• [Provided passage]:
^^^^
# Over-Dominating Dog - 1 Year Old



## lovealways_jami (Apr 17, 2007)

Any help guys? Diesel is overstepping his boundaries with me big time. Its become very obvious in our household that Diesel thinks of me as a playmate, and Keith as an Alpha. Keith thought it was funny until last night. Diesel was playing too rough with Kerosene and I told him to stop. We were outside playing in the snow. He grabbed her by her collar and ran away from me. I was scared so I caught him by his scruf (if this is the skin on the back of his neck?) and we went in the house. He tried to grab her again and I ordered him to his crate (I know you shouldnt use a crate for punishment but I just needed them to seperate for a minute) but he refused to go, he just ran the other way. BUT the minute Keith stepped in the same room with him he went straight to his crate and sat down, like an angel. We tested him out a little bit after that. I put him in the same room with me, and Keith came in with us. Diesel was perfectly behaved. Then, Keith walked in the other room and Diesel would literally look around the corner to see if he was gone and then he would get up and refuse to follow any of my commands. Keith would come back and he would sit again, perfectly behaved. Whats the deal, what am I doing wrong, and why does he suddenley hate me?


----------



## lovealways_jami (Apr 17, 2007)

****bumping****


----------



## Joanne & Asia (Jul 23, 2007)

He loves you...just as an equal it sounds like. Maybe you need to do some obSee if he will go into a down command for you and do obedience with him one on one to show him you are also alpha with him. The trainer we worked with says this is crucial to curb any dominant behaviour and it has really helped us with Asia. She doesn't dominate us any more but still will with the occassional dog Good luck!


----------



## Oaklys Dad (Dec 28, 2005)

Nobody hatess you. Just time for you to start doing 10 - 15 minutes of obedience training every day. Heel, sit, down, stay and leave it all will help show that you are the Alpha also. Good luck and keep us posted.


----------



## Merlins mom (Jun 20, 2007)

Diesel doesn't hate you! 

I don't have near the experience others do on this forum, but it sounds like you need to start working him on basic obedience. If you're not able to attend a class, there are some good training books out there! Work with him every day, maybe twice a day for 30 minutes or so.

I don't know how often you walk him, but everyday would help and it would also be a good time for you to work with him.

You can leave his collar and leash on in the house for better control when he's acting up. Also, I would get a breakaway collar for your new pup asap!
^^^^
• [Entries]:
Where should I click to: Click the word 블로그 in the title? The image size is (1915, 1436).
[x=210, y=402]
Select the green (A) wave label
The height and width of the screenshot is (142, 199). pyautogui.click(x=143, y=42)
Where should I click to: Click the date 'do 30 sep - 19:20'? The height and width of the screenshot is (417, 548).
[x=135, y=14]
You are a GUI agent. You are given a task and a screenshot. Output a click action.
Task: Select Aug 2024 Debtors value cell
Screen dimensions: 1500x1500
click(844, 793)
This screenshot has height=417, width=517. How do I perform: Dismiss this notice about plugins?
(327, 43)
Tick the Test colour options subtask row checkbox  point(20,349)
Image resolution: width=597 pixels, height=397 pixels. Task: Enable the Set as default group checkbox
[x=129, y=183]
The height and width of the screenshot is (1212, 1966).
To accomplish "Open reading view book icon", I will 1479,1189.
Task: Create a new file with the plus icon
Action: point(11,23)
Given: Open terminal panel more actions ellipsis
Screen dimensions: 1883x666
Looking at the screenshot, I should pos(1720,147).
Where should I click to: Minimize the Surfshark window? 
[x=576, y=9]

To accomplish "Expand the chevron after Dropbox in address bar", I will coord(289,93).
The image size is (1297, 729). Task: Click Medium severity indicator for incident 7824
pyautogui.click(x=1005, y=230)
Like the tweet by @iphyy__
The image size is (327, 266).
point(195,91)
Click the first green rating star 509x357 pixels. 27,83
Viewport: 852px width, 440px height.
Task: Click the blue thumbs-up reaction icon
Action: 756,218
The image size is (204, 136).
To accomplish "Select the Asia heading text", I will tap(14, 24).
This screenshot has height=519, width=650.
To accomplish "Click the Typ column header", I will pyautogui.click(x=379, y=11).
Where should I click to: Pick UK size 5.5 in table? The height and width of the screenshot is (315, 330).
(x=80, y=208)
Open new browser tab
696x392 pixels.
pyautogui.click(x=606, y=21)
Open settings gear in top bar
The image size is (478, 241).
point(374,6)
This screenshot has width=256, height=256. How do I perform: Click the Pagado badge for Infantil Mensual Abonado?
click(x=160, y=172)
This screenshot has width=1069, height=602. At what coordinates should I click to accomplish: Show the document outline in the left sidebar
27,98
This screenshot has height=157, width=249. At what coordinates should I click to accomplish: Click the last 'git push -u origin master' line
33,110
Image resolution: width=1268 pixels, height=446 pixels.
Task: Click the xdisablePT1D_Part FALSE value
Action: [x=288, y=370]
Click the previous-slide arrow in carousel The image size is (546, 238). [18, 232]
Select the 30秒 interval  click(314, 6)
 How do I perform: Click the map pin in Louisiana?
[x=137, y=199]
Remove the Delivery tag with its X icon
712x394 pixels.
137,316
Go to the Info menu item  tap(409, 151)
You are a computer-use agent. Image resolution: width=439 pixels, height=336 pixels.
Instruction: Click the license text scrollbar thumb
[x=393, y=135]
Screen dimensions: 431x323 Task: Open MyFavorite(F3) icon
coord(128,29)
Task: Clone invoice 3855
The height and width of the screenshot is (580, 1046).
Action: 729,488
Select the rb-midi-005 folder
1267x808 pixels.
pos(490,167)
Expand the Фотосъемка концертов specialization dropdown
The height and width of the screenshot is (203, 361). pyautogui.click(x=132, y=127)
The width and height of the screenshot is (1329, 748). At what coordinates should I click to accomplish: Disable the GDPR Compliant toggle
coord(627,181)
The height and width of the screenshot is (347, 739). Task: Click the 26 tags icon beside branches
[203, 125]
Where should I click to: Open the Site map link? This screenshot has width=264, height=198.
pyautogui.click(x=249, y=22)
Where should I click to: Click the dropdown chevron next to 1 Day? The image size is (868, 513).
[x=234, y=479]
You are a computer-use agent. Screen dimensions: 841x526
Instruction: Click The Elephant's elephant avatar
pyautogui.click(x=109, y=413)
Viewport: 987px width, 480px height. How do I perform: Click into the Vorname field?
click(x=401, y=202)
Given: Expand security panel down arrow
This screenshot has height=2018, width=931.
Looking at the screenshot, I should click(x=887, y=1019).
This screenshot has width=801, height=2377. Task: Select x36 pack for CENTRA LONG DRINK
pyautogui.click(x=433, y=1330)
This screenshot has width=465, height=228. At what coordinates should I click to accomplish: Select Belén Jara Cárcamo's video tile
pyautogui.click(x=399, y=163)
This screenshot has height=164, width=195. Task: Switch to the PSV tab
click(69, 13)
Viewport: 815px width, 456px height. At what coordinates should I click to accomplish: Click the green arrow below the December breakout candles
^^^^
• [Problem details]: Copy the dog forum thread from "## Joanne &" to "keep us posted.". Rely only on the dog forum thread, not on the items.

• [Expected answer]:
## Joanne & Asia (Jul 23, 2007)

He loves you...just as an equal it sounds like. Maybe you need to do some obSee if he will go into a down command for you and do obedience with him one on one to show him you are also alpha with him. The trainer we worked with says this is crucial to curb any dominant behaviour and it has really helped us with Asia. She doesn't dominate us any more but still will with the occassional dog Good luck!


----------



## Oaklys Dad (Dec 28, 2005)

Nobody hatess you. Just time for you to start doing 10 - 15 minutes of obedience training every day. Heel, sit, down, stay and leave it all will help show that you are the Alpha also. Good luck and keep us posted.